● Goal
In the records below, start at the line containing "You are a computer-use agent." and end after the line containing "pos(286,103)". Rewrite only those lines, swapping "yellow bar" for "green bar" and leaving everything else unchanged.

● Dataset records
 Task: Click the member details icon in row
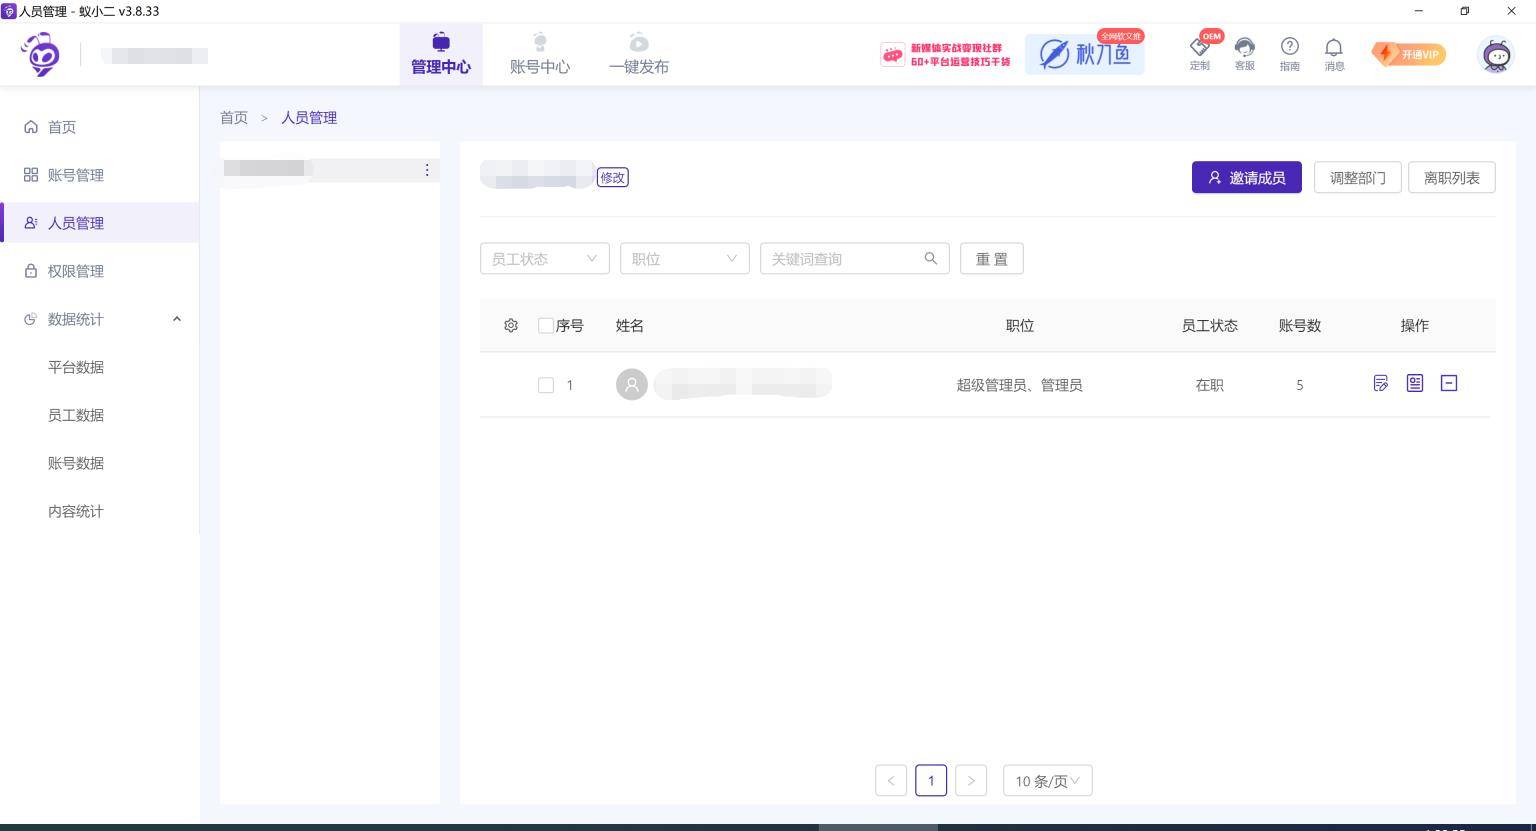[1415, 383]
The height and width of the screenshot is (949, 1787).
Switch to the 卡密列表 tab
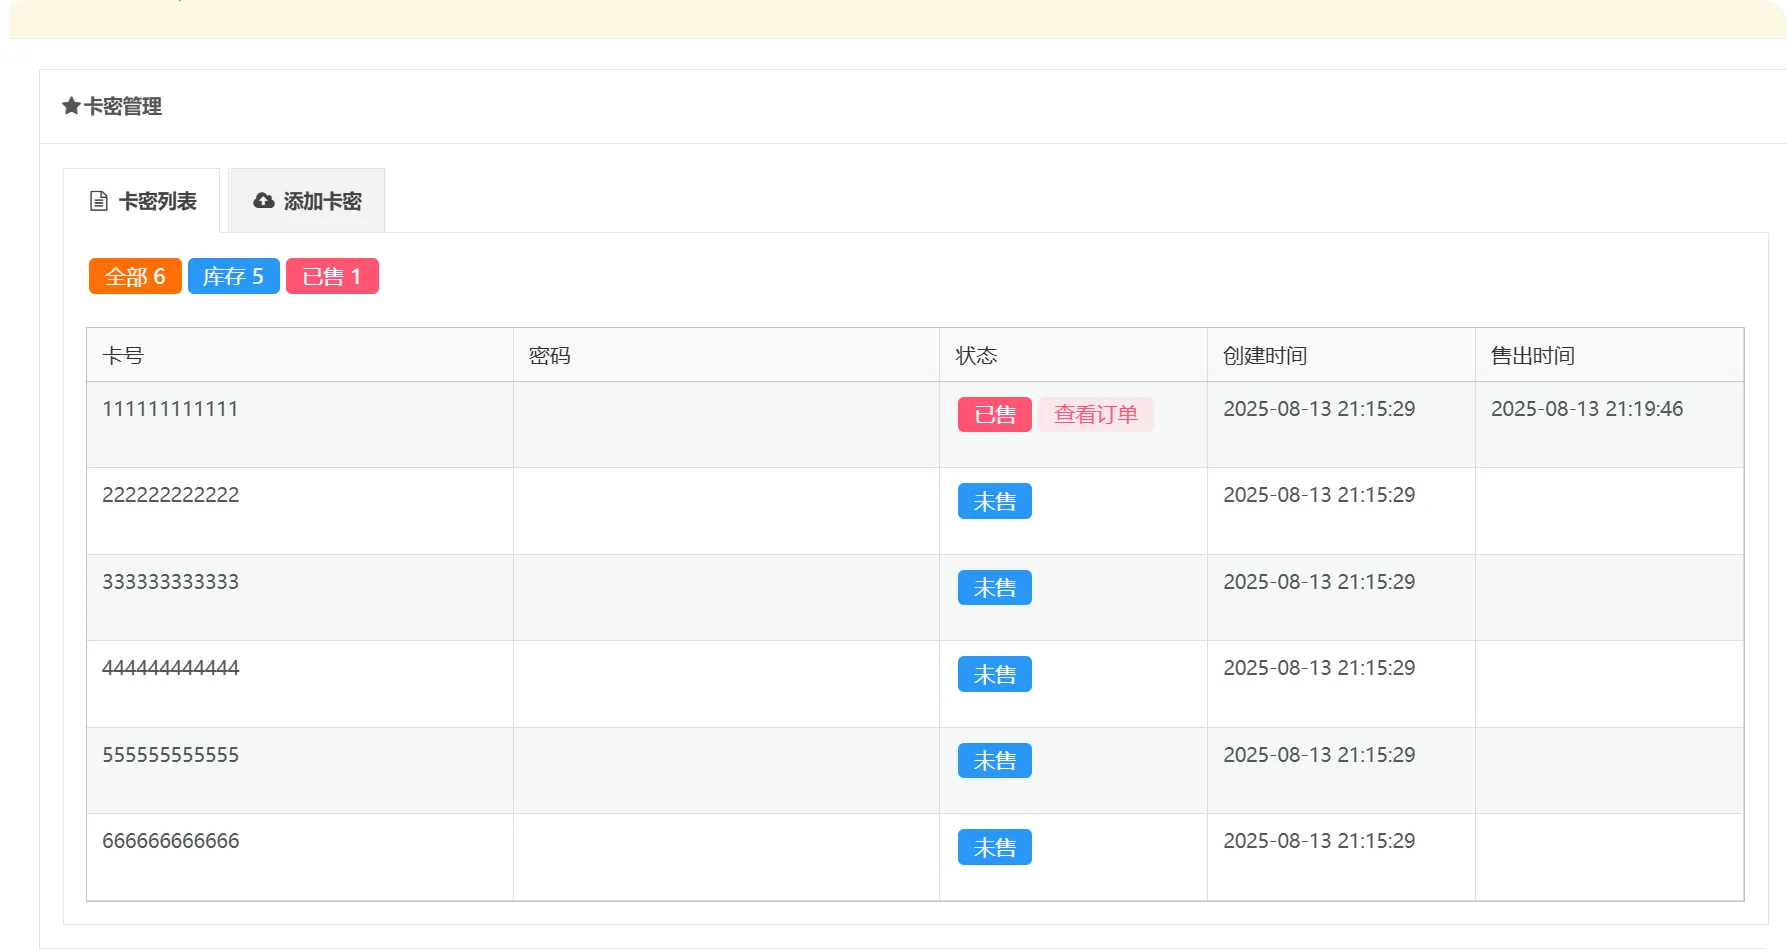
---
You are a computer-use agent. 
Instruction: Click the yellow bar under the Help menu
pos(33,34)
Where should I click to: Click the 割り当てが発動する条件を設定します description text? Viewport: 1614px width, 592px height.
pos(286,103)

● Full response
You are a computer-use agent. 
Instruction: Click the green bar under the Help menu
pos(33,34)
Where should I click to: Click the 割り当てが発動する条件を設定します description text? Viewport: 1614px width, 592px height.
pos(286,103)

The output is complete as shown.